“I do think that people literally get addicted to cell phones and social media, yes. It’s important to recognise that addiction is a spectrum disorder, and it is possible to be a little bit addicted. Also, the same brain mechanisms that mediate severe addiction also mediate our minor addictions. So we’re all evolutionarily designed to approach pleasure and avoid pain. And that kind of neurobiological wiring is exactly what has kept us alive for millennia. And it’s also the very same wiring that makes us all vulnerable to addiction. So I don’t think that anybody is immune from this problem. And I do believe that smartphones are addictive. They’ve been engineered to be addictive and that doesn’t really – you know, we don’t really need more studies to show that that’s true. All you need to do is go outside and look around.”

– Anna Lembke, Chief of the Stanford Addiction Medicine Dual Diagnosis Clinic at Stanford University

 


 

When scientist Maria Sklodowska first laid eyes upon Pierre Curie standing in the recess of a French window, she was struck by his open expression and the slight detachment in his attitude. “His smile, at once grave and youthful, inspired confidence,” she recalled. Maria had been hunting for laboratory space and a mutual colleague suggested she meet Pierre, an established physicist and laboratory chief. A year later they married.

 

Today, 381 million people worldwide do not rely on serendipity or chance encounters to find love, but dating apps, a consumer product birthed from recent developments in smartphone, mobile internet, and cloud computing technology. Users on dating apps pay a monthly fee to a company to search for love, thereby making dating apps the quintessential capitalist creation – turning love into profit.

 

In his book, In Praise of Love, French philosopher Alain Badiou likens dating apps to an arranged marriage where “advanced agreements” replace “chance encounters and in the end any existential poetry”. Within the search interface, users are presented with profile shots of prospective ‘lovers’ in much the same manner as any e-commerce offering – from vacuum cleaners to air fryers. Users swipe right on profiles or press ‘like’ or a ‘heart icon’ – and if the buyer and seller come to a ‘match’, a market transaction is consummated, prompting an introductory message.

 

Central to Badiou’s philosophy is the idea that love is an event, an unpredictable encounter, that challenges the existing order and creates something novel. He argues that true love requires embracing the risk of the unknown and the possibility of transformation. “Love isn’t simply about two people meeting and their inward-looking relationship: it is a construction, a life that is being made, no longer from the perspective of One but from the perspective of Two,” he writes.

 

But dating apps, which advertise their services with slogans such as “Get love without chance!” and “Be in love without falling in love!”, seek to minimise the risks and vagaries of love.
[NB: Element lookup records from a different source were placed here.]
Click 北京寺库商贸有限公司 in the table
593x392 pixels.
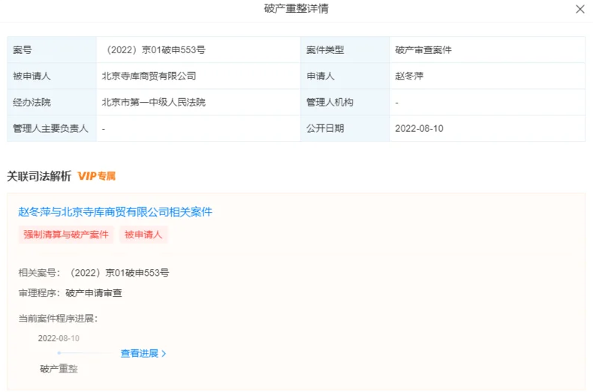[149, 76]
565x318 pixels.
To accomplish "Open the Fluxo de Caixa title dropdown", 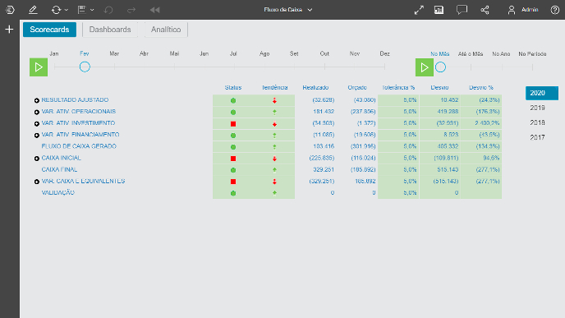I will click(x=288, y=10).
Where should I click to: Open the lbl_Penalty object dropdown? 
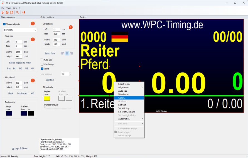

Certainly, one can mitigate the risk of ‘falling’ in love and being hopelessly heartbroken when there are quite literally tens of millions of other possible candidates to take their place.

 

But love cannot be reduced to the first encounter, stresses the philosopher. Love takes time to flourish. It is a “tenacious adventure”. One needs a good dose of tenacity to not give up at the first hurdle, disagreement, or quarrel. “Real love is one that triumphs lastingly, sometimes painfully, over the hurdles erected by time, space and the world.” Of course, the duration of time necessary for love to flourish, as Badiou describes, is hampered somewhat in the gamified world of dating apps. And in true capitalist fashion, no dating app wants to see its user-base diminished by the attainment of love, but rather it demands that players keep on searching, ad infinitum.